Akis Kallinikidis

AEK Athens
- Position: Assistant team manager
- League: GBL

Personal information
- Born: September 8, 1977 (age 48) Athens, Greece
- Listed height: 6 ft 5.75 in (1.97 m)
- Listed weight: 210 lb (95 kg)

Career information
- Playing career: 1995–2024

Career history
- 1995: Panellinios
- 1995–1996: Tifonas
- 1996–1999: Aigaleo
- 1999: Aura Basket
- 1999–2009: Aigaleo
- 2009–2011: AEK Athens
- 2011–2014: Rethymno Aegean
- 2014–2016: Arkadikos
- 2016–2017: Holargos
- 2017–2019: Aigaleo
- 2019–2021: Oiakas Nafpliou
- 2021–2024: Neaniki Estia Megaridas

= Akis Kallinikidis =

Greek basketball player

Avraam "Akis" Kallinikidis (born 1977, in Greece) is a Greek former professional basketball player. He is 1.97 m (6 ft 5 in) tall. He can play at both the small forward and power forward positions.

==Professional career==
Kallinikidis began his professional career with Aigaleo. After playing with Egaleo for 13 years, he moved to AEK Athens in 2009. In 2014, he signed with Arkadikos. In 2016, he joined Holargos of the Greek A2 League.
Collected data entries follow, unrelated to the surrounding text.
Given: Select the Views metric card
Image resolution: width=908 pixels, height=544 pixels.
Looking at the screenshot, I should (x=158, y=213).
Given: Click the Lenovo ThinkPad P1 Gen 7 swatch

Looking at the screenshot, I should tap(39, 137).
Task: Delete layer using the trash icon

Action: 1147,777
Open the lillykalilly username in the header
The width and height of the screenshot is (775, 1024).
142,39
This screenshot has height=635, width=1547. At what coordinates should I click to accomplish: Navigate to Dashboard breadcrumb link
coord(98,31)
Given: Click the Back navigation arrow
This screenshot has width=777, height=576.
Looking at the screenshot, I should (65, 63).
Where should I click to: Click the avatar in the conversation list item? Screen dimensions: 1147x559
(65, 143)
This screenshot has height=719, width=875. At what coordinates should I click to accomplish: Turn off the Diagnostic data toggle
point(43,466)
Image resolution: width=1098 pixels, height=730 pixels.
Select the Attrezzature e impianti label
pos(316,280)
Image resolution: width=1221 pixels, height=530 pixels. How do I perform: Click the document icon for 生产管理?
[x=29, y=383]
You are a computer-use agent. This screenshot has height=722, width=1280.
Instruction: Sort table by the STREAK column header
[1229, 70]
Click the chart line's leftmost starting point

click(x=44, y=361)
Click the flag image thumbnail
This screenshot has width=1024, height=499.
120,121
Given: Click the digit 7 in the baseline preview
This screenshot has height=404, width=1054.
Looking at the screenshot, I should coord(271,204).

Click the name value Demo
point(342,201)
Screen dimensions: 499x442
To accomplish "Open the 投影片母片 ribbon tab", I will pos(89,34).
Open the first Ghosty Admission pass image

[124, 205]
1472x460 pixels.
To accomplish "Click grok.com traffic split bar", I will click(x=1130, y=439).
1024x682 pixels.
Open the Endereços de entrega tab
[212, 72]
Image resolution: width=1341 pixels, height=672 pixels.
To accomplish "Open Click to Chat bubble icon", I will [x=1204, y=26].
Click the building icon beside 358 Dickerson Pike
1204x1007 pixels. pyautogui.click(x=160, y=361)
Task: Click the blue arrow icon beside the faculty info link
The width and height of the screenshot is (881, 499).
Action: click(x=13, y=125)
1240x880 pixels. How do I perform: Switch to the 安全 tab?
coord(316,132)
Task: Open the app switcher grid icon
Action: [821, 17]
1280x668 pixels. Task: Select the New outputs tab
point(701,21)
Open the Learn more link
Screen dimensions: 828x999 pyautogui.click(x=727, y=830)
On April 27, 2024, Kallinikidis announced his retirement at the age of 46, after being a pro for 29 years.

==Executive career==
On July 19, 2024, Kallinikidis began a career working as a basketball executive, when he became the team manager of Mykonos.

On Hult 25, 2025, he moved to AEK Athens as an assistant team manager.